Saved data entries
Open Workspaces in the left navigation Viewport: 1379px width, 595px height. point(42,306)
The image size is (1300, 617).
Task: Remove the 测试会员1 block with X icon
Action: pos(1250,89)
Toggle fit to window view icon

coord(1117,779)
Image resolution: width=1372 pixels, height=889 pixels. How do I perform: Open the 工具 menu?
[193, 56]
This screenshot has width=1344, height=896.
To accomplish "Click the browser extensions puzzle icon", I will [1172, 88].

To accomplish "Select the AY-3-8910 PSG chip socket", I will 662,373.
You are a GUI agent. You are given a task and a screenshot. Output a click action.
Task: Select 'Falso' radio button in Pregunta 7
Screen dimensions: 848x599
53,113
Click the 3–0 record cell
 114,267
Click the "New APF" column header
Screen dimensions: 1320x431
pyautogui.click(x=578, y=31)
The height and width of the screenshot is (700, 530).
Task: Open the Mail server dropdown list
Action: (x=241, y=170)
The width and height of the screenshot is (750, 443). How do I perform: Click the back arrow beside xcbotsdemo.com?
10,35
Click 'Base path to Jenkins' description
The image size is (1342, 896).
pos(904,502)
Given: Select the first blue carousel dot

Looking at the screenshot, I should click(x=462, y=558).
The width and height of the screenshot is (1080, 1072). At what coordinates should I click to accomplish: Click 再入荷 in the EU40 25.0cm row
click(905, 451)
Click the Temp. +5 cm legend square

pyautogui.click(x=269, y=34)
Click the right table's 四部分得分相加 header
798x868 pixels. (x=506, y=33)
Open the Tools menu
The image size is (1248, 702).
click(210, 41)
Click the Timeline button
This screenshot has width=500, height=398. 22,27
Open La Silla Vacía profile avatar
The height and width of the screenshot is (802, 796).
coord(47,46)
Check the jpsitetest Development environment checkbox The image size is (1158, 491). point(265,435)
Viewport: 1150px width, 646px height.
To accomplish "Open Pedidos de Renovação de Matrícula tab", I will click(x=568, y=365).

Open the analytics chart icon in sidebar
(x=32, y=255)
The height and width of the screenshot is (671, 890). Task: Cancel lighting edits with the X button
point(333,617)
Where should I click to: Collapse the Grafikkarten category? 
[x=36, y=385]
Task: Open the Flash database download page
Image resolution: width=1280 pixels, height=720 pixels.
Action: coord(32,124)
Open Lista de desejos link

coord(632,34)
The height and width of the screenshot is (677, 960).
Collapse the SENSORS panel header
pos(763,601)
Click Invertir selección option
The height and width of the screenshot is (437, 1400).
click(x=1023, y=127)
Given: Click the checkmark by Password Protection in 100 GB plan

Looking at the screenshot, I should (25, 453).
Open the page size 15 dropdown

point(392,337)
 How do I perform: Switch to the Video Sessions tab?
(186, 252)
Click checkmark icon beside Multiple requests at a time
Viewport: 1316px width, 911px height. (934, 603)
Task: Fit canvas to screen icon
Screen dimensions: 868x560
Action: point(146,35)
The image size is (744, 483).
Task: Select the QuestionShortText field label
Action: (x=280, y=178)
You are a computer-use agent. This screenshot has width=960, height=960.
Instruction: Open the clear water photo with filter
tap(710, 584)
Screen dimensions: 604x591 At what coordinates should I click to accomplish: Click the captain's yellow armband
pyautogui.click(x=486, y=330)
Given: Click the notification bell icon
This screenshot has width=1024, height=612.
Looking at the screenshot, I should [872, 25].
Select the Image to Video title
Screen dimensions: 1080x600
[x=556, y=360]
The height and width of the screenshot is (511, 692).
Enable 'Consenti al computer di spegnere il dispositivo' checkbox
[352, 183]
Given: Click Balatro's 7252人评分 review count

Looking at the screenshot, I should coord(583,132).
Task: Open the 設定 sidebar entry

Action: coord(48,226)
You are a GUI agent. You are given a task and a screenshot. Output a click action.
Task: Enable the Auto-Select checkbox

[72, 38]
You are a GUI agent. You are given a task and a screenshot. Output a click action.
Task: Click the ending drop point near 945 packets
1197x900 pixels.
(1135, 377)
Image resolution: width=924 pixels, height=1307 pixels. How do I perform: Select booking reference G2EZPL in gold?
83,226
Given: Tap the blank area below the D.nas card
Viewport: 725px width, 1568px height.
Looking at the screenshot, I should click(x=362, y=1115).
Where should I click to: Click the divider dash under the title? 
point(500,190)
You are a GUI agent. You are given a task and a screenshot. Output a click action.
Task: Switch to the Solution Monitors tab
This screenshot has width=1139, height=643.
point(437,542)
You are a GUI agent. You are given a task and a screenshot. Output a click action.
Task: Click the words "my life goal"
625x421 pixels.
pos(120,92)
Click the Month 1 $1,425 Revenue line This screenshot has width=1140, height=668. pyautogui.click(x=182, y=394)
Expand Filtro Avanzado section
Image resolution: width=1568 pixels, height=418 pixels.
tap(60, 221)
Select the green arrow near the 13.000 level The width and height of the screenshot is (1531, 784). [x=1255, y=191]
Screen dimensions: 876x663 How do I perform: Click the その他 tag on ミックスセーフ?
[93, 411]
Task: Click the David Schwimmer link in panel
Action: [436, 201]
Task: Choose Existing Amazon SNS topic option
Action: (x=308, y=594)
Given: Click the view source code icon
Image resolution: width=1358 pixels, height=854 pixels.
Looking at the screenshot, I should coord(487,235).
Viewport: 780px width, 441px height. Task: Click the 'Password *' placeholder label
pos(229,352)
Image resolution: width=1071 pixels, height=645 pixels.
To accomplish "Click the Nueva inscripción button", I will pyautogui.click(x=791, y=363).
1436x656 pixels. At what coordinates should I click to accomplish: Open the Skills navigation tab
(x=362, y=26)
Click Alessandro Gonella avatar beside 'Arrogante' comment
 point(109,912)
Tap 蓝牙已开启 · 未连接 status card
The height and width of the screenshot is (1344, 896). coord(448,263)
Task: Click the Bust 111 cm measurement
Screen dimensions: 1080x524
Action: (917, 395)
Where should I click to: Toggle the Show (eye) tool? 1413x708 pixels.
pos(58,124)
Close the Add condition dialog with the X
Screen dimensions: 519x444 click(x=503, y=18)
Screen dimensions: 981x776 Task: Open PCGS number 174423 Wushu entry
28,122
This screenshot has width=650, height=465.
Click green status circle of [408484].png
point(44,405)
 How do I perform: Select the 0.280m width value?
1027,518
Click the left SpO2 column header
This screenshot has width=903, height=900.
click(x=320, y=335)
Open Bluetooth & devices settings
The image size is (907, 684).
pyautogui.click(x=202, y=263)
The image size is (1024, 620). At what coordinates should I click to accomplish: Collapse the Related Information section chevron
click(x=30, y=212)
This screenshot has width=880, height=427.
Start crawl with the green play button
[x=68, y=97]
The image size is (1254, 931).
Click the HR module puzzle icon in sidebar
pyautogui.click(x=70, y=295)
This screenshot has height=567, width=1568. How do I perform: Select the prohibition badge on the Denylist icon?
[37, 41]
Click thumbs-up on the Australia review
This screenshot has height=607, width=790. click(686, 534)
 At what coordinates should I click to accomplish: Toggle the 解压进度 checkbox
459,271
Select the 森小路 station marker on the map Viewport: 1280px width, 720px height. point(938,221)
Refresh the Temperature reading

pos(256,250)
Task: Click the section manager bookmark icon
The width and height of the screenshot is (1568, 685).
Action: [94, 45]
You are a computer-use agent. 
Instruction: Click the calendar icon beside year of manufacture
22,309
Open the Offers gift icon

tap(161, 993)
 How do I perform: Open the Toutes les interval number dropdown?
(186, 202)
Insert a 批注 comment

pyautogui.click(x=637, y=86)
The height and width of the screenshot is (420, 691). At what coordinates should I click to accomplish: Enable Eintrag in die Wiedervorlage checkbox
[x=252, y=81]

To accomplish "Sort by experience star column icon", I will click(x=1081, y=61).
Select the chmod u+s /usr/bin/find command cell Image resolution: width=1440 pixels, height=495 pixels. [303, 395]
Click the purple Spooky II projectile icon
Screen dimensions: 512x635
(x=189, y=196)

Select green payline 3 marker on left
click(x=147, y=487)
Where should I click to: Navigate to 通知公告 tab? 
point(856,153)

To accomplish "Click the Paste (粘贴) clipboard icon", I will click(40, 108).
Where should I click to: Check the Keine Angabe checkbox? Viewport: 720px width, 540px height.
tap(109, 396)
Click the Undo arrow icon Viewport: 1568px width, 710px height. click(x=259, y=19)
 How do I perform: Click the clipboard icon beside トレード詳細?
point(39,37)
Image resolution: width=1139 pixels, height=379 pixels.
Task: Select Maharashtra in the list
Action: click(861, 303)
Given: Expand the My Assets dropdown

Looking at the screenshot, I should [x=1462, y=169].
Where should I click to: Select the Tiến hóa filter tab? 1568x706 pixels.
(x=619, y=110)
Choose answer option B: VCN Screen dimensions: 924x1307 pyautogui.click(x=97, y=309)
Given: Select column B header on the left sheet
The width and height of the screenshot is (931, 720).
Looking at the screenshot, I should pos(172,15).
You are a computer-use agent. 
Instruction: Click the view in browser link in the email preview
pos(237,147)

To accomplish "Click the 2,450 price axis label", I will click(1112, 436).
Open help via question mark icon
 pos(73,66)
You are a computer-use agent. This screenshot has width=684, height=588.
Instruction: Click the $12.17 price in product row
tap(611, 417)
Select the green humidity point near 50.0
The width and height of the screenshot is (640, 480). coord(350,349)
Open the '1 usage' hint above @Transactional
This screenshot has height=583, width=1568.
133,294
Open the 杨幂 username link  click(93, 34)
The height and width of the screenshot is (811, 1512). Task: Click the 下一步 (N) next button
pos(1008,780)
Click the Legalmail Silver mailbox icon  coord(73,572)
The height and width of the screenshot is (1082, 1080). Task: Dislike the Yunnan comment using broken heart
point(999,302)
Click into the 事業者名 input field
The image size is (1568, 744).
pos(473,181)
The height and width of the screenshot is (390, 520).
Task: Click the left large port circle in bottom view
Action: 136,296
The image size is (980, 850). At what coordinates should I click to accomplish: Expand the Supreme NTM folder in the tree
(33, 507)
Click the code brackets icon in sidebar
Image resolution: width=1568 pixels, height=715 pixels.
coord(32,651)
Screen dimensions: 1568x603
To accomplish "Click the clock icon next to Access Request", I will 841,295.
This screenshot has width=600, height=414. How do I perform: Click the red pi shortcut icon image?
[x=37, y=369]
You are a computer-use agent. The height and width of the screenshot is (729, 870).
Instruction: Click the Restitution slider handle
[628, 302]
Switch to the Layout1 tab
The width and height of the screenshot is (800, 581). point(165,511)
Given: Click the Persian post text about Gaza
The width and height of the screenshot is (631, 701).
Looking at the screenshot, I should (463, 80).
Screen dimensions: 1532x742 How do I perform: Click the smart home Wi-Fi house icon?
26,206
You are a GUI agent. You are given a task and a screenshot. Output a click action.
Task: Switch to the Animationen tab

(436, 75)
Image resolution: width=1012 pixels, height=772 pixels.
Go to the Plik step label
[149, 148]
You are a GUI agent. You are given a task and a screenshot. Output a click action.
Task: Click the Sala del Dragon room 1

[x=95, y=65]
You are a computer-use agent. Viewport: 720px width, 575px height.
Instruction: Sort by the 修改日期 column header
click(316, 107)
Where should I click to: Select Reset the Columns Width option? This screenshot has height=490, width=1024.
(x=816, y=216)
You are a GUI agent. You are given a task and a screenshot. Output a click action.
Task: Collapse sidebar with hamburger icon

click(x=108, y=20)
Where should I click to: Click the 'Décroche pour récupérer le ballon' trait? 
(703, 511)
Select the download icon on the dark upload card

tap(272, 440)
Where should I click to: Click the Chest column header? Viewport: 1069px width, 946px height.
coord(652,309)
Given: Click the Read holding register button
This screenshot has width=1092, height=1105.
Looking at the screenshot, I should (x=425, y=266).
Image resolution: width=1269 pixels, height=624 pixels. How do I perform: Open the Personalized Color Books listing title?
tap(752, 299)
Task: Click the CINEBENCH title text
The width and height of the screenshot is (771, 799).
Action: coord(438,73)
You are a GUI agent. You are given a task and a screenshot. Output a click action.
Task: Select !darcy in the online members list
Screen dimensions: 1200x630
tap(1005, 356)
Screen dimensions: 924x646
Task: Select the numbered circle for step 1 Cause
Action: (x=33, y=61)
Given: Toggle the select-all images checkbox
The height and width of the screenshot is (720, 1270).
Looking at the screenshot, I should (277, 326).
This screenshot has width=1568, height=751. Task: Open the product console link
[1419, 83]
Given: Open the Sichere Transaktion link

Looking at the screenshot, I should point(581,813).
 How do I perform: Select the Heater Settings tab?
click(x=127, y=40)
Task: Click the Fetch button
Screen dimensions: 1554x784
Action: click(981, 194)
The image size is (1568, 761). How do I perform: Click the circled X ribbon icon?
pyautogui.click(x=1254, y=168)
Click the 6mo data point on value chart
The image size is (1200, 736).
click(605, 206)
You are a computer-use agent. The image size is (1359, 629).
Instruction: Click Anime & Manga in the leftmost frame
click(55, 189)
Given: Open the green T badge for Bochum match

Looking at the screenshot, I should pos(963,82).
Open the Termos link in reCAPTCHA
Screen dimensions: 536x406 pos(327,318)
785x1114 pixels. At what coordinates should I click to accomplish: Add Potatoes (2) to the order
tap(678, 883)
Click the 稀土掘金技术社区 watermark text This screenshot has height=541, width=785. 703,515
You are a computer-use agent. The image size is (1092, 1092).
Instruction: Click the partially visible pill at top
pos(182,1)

__TASK DIRECTIONS__
Where a line of the entries contains "code", report that line.

__TASK OUTPUT__
Given: Click the view source code icon
Click the code brackets icon in sidebar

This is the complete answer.